Sette per uno: lo scrittore Dario Tonani ci parla di “Seven Sisters”
Dario Tonani: Giornalista professionista e scrittore, autore della saga di Mondo9 (Mondadori). Ha pubblicato cinque romanzi e più di 120 racconti sulle maggiori testate di genere italiane (Giallo Mondadori, Segretissimo, Urania, Millemondi, Robot), antologie e quotidiani nazionali. Parte della sua saga è uscita negli Stati Uniti e in Giappone; nel 2018, il nuovo libro approderà in Oscar Mondadori.
“Sono sette. Lunedì, Martedì, Mercoledì… Uscirete solo il giorno corrispondente al vostro nome. Ma fuori da qui, tutte voi userete una sola identità”.

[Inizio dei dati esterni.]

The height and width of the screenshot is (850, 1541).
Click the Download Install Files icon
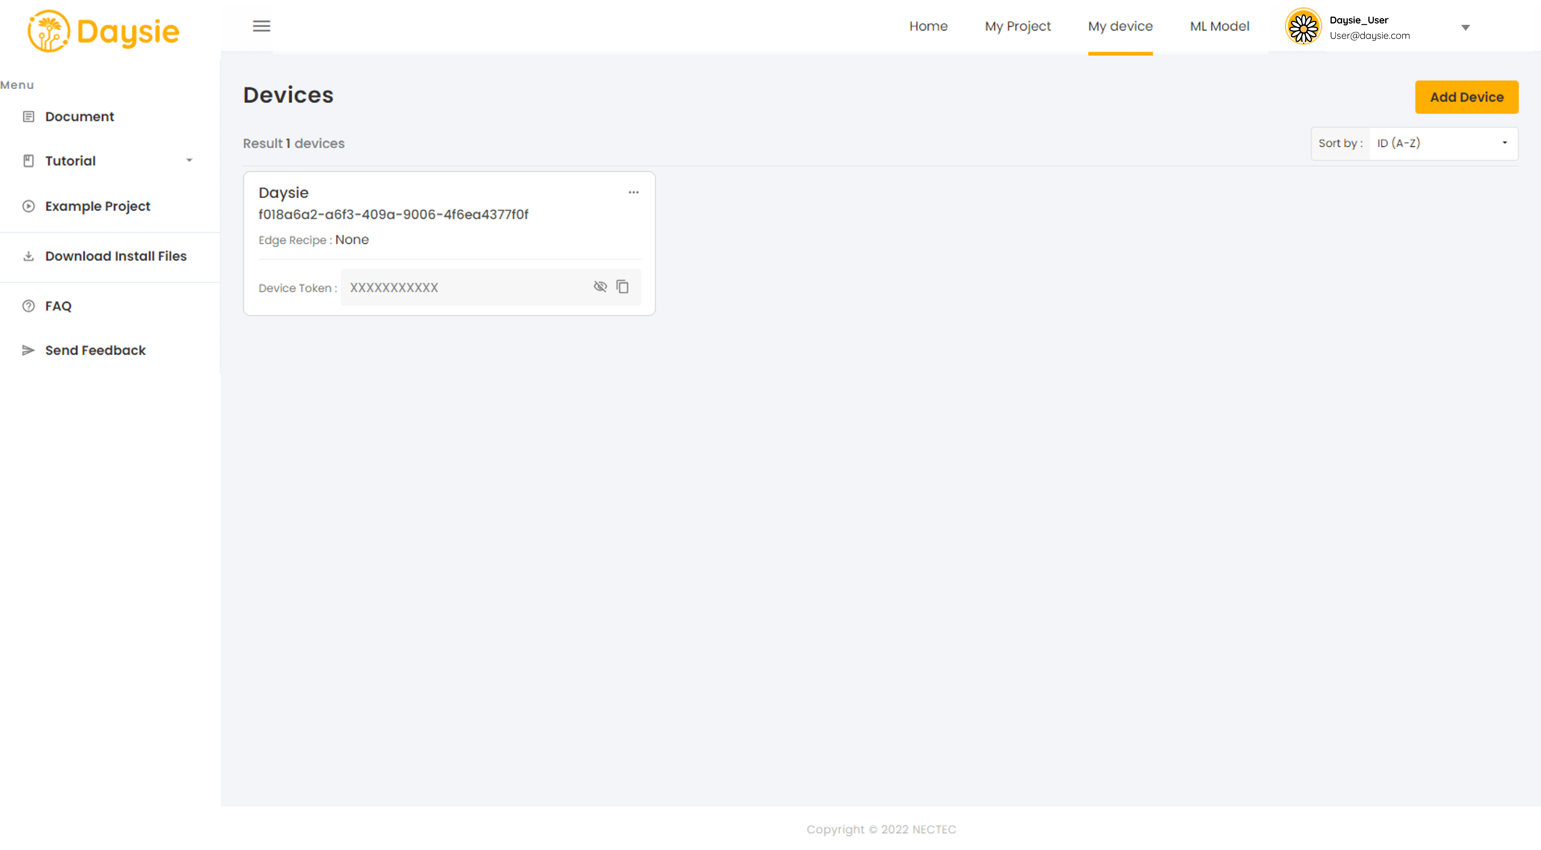pos(28,256)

Questa l’idea (per nulla banale), questo l’intrigo. Un mondo al collasso, alle prese con la peggior crisi della storia dell’umanità: sovrappopolazione ingestibile, inquinamento alle stelle, mancanza di risorse per garantire un futuro a tutti, tanto da spingere le autorità, guidate da una donna algida e spietata, ad adottare un ferreo controllo demografico: la famigerata “Politica del figlio unico”.
Quello di Seven Sisters (“What Happened to Monday”, 2017), action thriller dal mood orwelliano del giovane regista norvegese Tommy Wirkola, è un tema caro alla fantascienza sociologica e ancora di più alla New Wave degli anni Sessanta, che sui rischi dell’esplosione demografica ci la lasciato almeno due classici a tutt’oggi considerati autentici pietre miliari della narrativa distopica: Largo! Largo! (1966) dell’americano Harry Harrison, ambientato in una New York alle soglie del 2000, popolata da 35 milioni di anime, da cui è stato tratto il film (con un superlativo Charlton Heston) 2022: i sopravvissuti del 1973 (cent’anni prima del contesto temporale di Seven Sisters; un omaggio consapevole?), e il monumentale Tutti a Zanzibar (1968), dello scrittore britannico John Brunner, che esplora le conseguenze sociali, politiche, culturali e psicologiche di un mondo sovrappopolato di appena un decennio successivo all’ingresso nel nuovo millennio.
Nella pellicola di Wirkola, però, il controllo demografico è solo il “muso duro” del sistema, il tentativo disperato (e mistificatorio) dell’autorità di porre un argine a una crescita demografica fuori controllo, che corre a livelli insostenibili: basti pensare che “In soli quattro giorni si contano un milione di persone in più sul pianeta”. Ma c’è dell’altro: due mondi contrapposti e inconciliabili.
Da un lato, uno stato di polizia che, non soltanto nelle atmosfere, ricorda molto da vicino pellicole cult come 2013, La Fortezza (altra distopia a tema demografico, del 1992, in cui è illegale mettere al mondo un secondogenito), Matrix (1999), Minority Report (2002) e persino Snowpiercer (2013, anche qui potere e cinismo sono incarnati da un volto femminile); dall’altro il cittadino comune, che si trova costretto, in una routine disumanizzata, a difendere con ogni mezzo – e a costo della propria libertà – la sopravvivenza stessa degli affetti più cari. Ecco quindi intrecciarsi il tema dello scambio di persona e dell’identità multipla, che tanto ha dato al cinema e alla letteratura non solo di fantascienza (per rimanere al genere, ne citiamo uno per tutti: Gattaca, del 1997).
Il film si sviluppa su questo duplice binario e lo fa in un tripudio di citazioni e in un crescendo continuo di ritmo che non è tanto tipico del genere distopico “adulto” (solitamente più lento e introspettivo), quanto piuttosto del thriller e dell’action movie tout court. Con adrenalina e colpi di scena che ne fanno una pellicola trasversale. Merito forse anche della scelta, imposta dal regista, di modificare il soggetto originale (nella “Black List” delle migliori sceneggiature non ancora prodotte) e di praticare un radicale ribaltamento di genere: non più sette fratelli, come previsto dal primo script di Max Botkin, ma sette gemelline. Con intuibili sviluppi, che ci guardiamo bene dallo spoilerare. Da vedere!